Interaction between pollutants may result in effects that may be additive, synergistic, or
antagonistic. Additive effects are those which occur when the exposure to several pollutants
produces an effect equal to the sum of the effects of the pollutants acting alone. Synergistic
effects are those where the sum of the effects of two or more pollutants is greater than the
combined effect. Antagonistic effects refer to the situation where one pollutant lessens the
effect of another pollutant. The great majority of pollutant effects are additive.
Susceptible parts of the Human Body
All forms of air pollution (gases, liquids and particulates) can damage human health. There
are three main routes by which they enter the body:

absorption through the skin

ingestion, and

inhalation
Of these the latter is by far the most important as we exchange large amounts of
atmospheric gas every day through our lungs. All forms of air pollutants can enter the lungs,
but at this point it is probably appropriate to describe the structure of the human
respiratory system, which allows us to exchange air with the atmosphere.

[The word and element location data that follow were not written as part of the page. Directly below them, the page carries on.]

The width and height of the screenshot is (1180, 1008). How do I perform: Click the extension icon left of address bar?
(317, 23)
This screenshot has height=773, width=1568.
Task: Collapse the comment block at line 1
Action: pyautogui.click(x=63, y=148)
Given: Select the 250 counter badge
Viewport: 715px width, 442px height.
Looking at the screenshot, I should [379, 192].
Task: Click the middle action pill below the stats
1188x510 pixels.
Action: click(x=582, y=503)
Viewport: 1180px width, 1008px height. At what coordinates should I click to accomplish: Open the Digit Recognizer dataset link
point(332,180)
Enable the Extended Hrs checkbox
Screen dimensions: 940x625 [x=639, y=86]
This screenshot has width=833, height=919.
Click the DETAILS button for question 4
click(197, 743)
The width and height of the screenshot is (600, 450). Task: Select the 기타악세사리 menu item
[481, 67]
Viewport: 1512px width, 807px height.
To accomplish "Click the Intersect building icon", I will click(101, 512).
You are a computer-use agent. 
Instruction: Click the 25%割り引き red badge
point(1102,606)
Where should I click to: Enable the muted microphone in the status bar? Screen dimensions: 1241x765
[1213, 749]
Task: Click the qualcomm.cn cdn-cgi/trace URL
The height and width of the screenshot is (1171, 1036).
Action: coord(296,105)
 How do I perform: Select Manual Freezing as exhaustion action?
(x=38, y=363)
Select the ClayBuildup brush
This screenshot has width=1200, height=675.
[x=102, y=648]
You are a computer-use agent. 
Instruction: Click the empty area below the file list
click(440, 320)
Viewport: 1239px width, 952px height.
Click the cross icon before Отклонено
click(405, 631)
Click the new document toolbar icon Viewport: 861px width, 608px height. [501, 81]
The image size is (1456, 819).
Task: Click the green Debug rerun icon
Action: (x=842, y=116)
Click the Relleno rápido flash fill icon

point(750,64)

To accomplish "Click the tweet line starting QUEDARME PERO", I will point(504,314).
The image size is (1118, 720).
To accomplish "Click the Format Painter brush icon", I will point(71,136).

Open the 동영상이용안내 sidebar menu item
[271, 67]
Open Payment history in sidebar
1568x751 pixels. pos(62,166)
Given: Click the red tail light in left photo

All of the air passages have a coating of mucus and are also lined with tiny branch like
structures called cilia, which constantly move in an upward fashion to remove any solid
material that enters the lungs.
Injury to the respiratory tract occurs when chemicals enter the lungs and cause direct
damage to the lung tissue, or when the lungs trap material and allow it to be transferred to
the bloodstream where it may affect any organ in the body.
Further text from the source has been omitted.